La France suspend la livraison des 2 BPC Mistral à la Russie

Le président du groupe PPE au Parlement européen, le député allemand Manfred Weber a estimé qu’il fallait prendre des sanctions supplémentaires à l’égard de Moscou, étant donné le « regain de violences dans l’est de l’Ukraine ». « Celles que les Etats membres ont prises en juillet prévoient l’interdiction de la signature de tout nouveau contrat d’armement avec la Russie. Mais cette approche doit aussi porter sur les commandes en cours, sous peine d’être absolument inutile. Il en va de la crédibilité de la voix de l’Union européenne », a-t-il plaidé, dans un communiqué diffusé le 2 septembre.

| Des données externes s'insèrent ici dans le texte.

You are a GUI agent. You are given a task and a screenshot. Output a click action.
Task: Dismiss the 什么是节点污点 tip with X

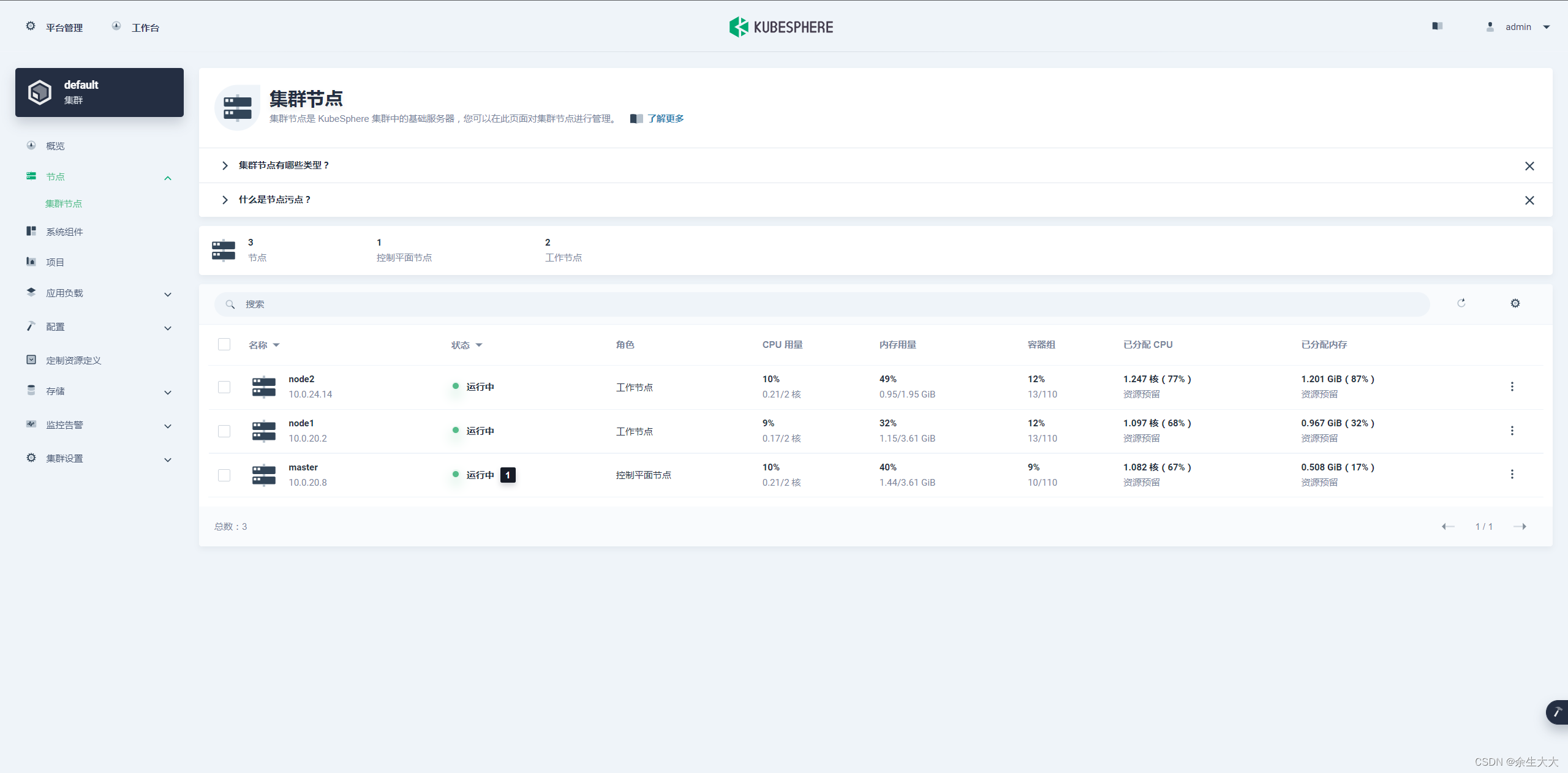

Aussi, dans ce contexte, et alors que « l’Union européenne tente de faire front et de parler d’une seule voix », M. Weber a expliqué qu’il « est totalement impensable que la France poursuive la livraison de ses porte-hélicoptères Mistral à la Russie et forme des soldats russes au maniement de ceux-ci ». Et d’ajouter : « Cette hypocrisie a suffisamment duré. Il est temps pour la France de faire preuve d’un peu de cohérence dans son approche vis-à-vis de la Russie ».

En 2011, la France a signé un contrat avec la Russie pour la livraison de deux Bâtiments de projection et de commandement (BPC) pour un montant de 1,2 milliards d’euros. Et cela, malgré les réticences de certains responsables militaires, à commencer par l’amiral Guillaud, l’ancien chef d’état-major des armées (CEMA). Depuis, le premier navire, baptisé le « Vladivostok », a été construit au chantier naval STX de Saint-Nazaire. Actuellement, 400 marins russes sont en formation pour apprendre à manoeuvrer ce bâtiment, qui devait être livré à l’automne.

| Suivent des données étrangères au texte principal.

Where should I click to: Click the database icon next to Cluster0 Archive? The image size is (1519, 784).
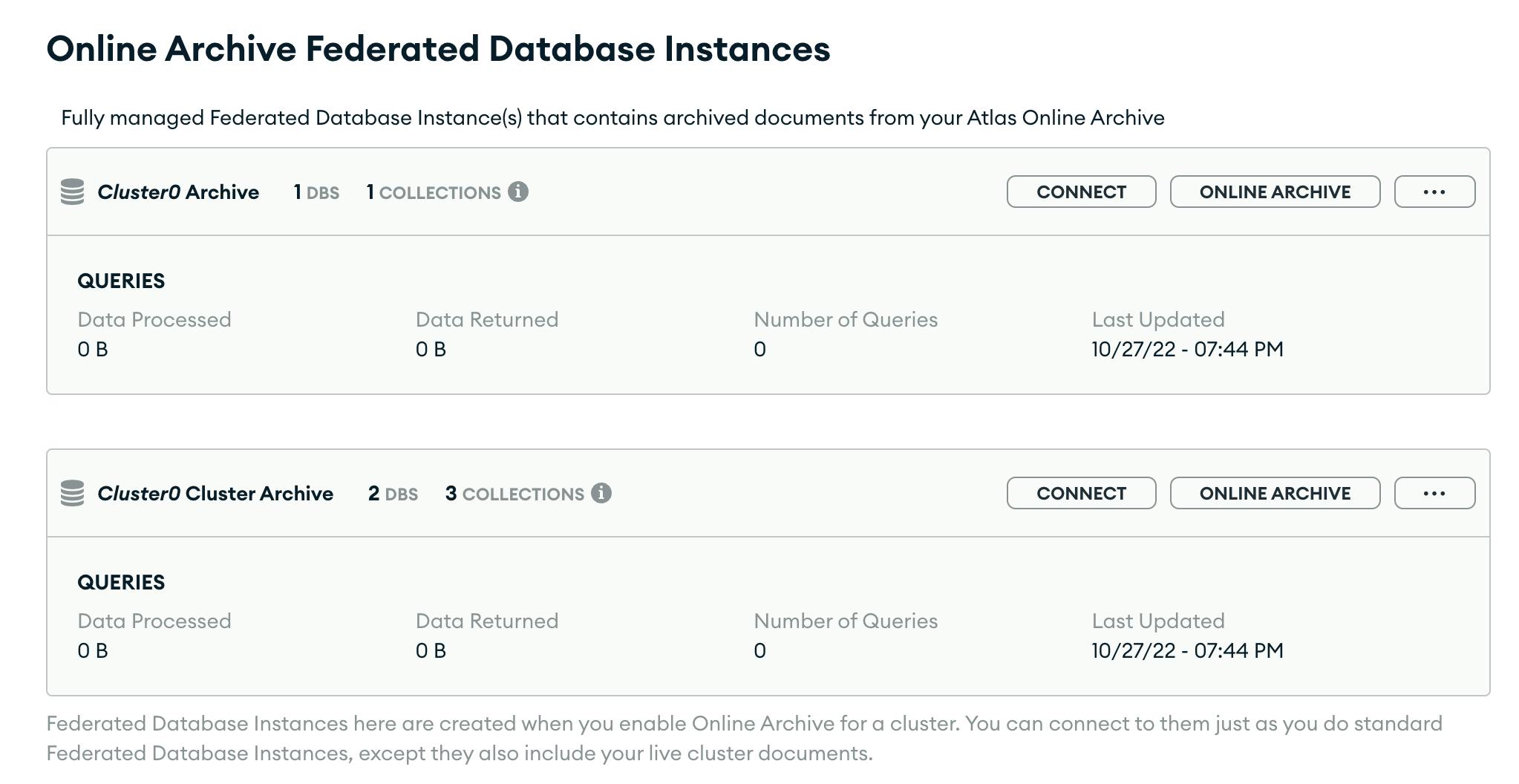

« Devait » car la livraison ne devrait finalement pas se faire. À l’issue d’un conseil restreint de défense, ce 3 septembre, un commnuniqué de l’Élysée a fait savoir que « devant la situation en Ukraine », qualifiée de « grave », le « président de la République a constaté que, malgré la perspective d’un cessez-le-feu qui reste à confirmer et à être mis en oeuvre, les conditions pour que la France autorise la livraison du premier BPC ne sont pas à ce jour réunies ».

Et, pour le président Hollande, « les actions menées récemment par la Russie dans l’est de l’Ukraine contreviennent aux fondements de la sécurité en Europe ». Cette décision a été annoncée à la veille du sommet de l’Otan, qui se tiendra au Pays de Galles.

« Le refus de ce contrat ne sera pas une tragédie pour nous en matière de plan de réarmement (…) Même si c’est bien évidemment désagréable et apporte certaines tensions dans les relations avec nos collègues français », a réagi Iouri Borissov, un vice-ministre russe de la Défense, selon l’agence officielle Itar-Tass.

Plusieurs membres de l’Alliance atlantique avaient exprimé leur désaccord au sujet de la vente de ces deux navires. À commencer par la Pologne.

Or, justement, ce pays, qui ne se porte pas trop mal sur le plan économique, a lancé plusieurs procédures d’acquisition pour moderniser ses forces armées. Certaines intéressent les industriels français : Airbus Helicopters est en lice pour fournir 70 hélicoptères pour 3 milliards d’euros (à condition de triompher d’Agusta-Westland et de Sikorsky), DCNS compte être désigné pour livrer 3 sous-marins Scorpène  et le consortium Eurosam est dans la course pour le contrat le plus important en Europe dans le domaine de la défense aérienne avec son SAMP/T. D’où l’attention toute particulière portée au salon de MSPO, à Kielce (200 km de Varsovie).

Quant à savoir si la décision prise par l’Élysée est de nature à porter atteinte à la crédibilité de la signature de la France au bas des grands contrats d’armement, il faut se reporter à l’embargo décrété par le général de Gaulle à l’égard d’Israël, en 1967. L’État hebreu avait commandé des vedettes aux CMN de Cherbourg ainsi que des Mirage 5. Les navires ont bien été livrés à leurs destinataires, dans des conditions rocambolesques (disons que les autorités françaises ont fermé les yeux) tandis que les avions ont été affectés à l’armée de l’Air, plus précisément à la 13e escadre de chasse. Pour autant, cela n’empêcha pas Dassault Aviation de décrocher plusieurs contrats importants à l’étranger par la suite (grâce au Mirage F1), tout comme d’ailleurs les autres industriels français de l’armement.